*Люба*
Дом встретил меня скрипом двери, протекающей крышей и запахом, от которого подкосились колени: сушёные травы, валерьянка и что-то неуловимо тёплое — детство, наверное. Детство, оказывается, всё это время хранилось здесь, в доме с резными наличниками, аккуратно, как варенье в погребе.
Кстати, о варенье. В сарае, среди хлама, я нашла банку с надписью тёткиным круглым почерком: «Варение — Любочке». Стояла, ждала. Год выпуска — прошлый.
Она варила его мне каждый год. Каждый год, все двадцать лет, пока я «закрывала сезоны».
И вот тут меня прорвало. Не на разводе, где я была собранная, как автомат Калашникова. Не на банкротстве, где я держала лицо так, что судья, по-моему, побаивался. А над банкой варенья, в пыльном сарае, в резиновых тапках. Логично, Гусева. Очень логично. Ревела я минут двадцать, качественно, с подвываниями — благо акустика в сарае прекрасная, а слушателей, кроме мышей, не было.
Потом вытерла лицо, открыла банку, съела три ложки прямо пальцем — простите, тёть Глаш, вилки не нашла — и пошла инспектировать наследство.
Инспекция показала: три гектара теплиц в состоянии «декорации к фильму про апокалипсис, малобюджетному». Плёнка в лохмотьях, каркасы ржавые, внутри — джунгли, в которых, кажется, кто-то жил. Возможно, до сих пор.
И вот странность: руки чесались. Не набрать юриста, не составить претензию, не «оптимизировать актив». А засучить рукава — и вычистить. Отпуск официально переименовывался в трудотерапию по-гусевски. Показания к применению: развод, банкротство, синеглазые главы сельсоветов. Особенно последнее.
Работниц мне сосватал магазин — точнее, Петька за прилавком, который узнал обо мне всё за четыре минуты, ничего при этом не спросив.
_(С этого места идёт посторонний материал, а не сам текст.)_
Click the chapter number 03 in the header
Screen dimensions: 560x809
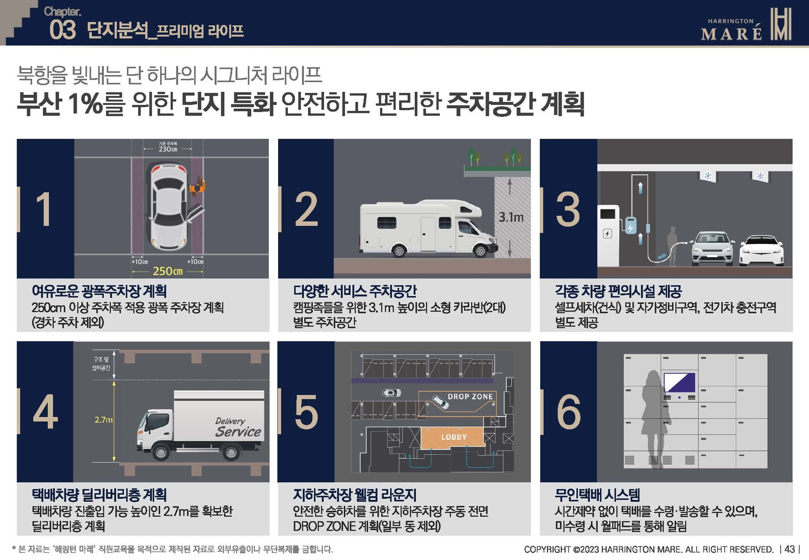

Талант.
Валентина и Галина.
— Валюха и Галюся, а по паспорту не запоминай, всё равно не пригодится, — деловито выдал Петька и ещё и улыбнулся своим золотым зубом.
Обеим за пятьдесят, обе замужние, руки — лопаты, глаза — рентген.
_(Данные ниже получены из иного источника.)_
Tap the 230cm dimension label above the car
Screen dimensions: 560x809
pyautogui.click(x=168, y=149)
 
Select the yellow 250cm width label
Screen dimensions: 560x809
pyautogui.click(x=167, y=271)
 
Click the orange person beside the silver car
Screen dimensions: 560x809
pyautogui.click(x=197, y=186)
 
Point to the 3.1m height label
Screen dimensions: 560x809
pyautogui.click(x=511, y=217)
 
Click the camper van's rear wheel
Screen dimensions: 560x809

— Так ты, значит, та самая Любка, — прищурилась Валюха на третьей минуте знакомства, обрывая сухую ботву.
— Какая «та самая»? — спросила я. Зря спросила. По лицу её было видно, что вопрос — как дверь для коммивояжёра: приоткрыла — всё, заходят.
— По которой Серёга Конопля двадцать лет сохнет, — невинно сказала Галюся, не отрываясь от ящика с рассадой. — Он опосля тебя женился, конечно, на Таньке. Но это ж как чай без сахара: вроде и чай, а радости никакой. Развелись вот. Пять лет как.
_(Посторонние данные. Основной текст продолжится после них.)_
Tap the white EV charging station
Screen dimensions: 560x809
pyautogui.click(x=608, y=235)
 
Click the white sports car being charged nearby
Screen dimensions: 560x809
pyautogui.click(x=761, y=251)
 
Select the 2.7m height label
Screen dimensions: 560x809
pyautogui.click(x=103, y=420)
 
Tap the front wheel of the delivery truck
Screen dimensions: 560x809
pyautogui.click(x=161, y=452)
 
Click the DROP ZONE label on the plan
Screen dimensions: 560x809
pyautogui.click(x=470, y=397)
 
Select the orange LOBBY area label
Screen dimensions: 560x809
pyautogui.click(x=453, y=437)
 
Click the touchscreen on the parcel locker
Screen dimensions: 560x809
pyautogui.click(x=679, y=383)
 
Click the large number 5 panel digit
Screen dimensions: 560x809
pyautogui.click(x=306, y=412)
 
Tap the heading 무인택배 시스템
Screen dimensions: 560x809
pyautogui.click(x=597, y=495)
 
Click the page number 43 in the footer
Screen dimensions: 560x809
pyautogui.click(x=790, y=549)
— Танька его пилила-пилила, — подхватила Валюха, — да не выпилила ничего. Потому что сердце, Любка, не полено. Его не выпилишь, оно занятое было.
— Мы работать будем? — осведомилась я. — Или биографию мою обсуждать?
— А мы совмещаем, — хором ответили обе, и Галюся добавила: — У нас производительность от разговоров только растёт. Проверено.
Врать не буду — производительность действительно росла. За день мы расчистили полтеплицы, и параллельно я узнала: что Танька уехала в город и «пилит теперь тамошних», что сын Серёгин — «весь в мать, языкатый, но, может, перерастёт», что тётя Маня, та самая сплетница, «покаялась перед смертью, да поздно, поезд-то твой ушёл, Любка, в прямом смысле».
— Не ушёл, а уехал по расписанию, — поправила я. — Со мной внутри. Я сама решение принимала.
— Ага, — кивнула Валюха с интонацией, которой обычно говорят «конечно-конечно» психиатры. — Сама. Все вы сами. А потом двадцать лет оба смотрят в одну сторону из разных окон.
Я хотела съязвить. Открыла рот. Но тут же закрыла.
Потому что — вот же зараза — крыть было нечем.
— Перекур, — объявила я. — И чтобы про Коноплю я больше не слышала.
— Договорились, — легко согласилась Галюся. И через паузу: — А про Сергей Семёныча можно?
Вечером я сидела на крыльце с тёткиным вареньем, смотрела, как над дальними теплицами садится солнце, и думала, что КГБ по сравнению с этими двумя помощницами — кружок робких стеснительных мальчиков.
И что варенье у тёти Глафиры — с секретом. От него почему-то хотелось остаться.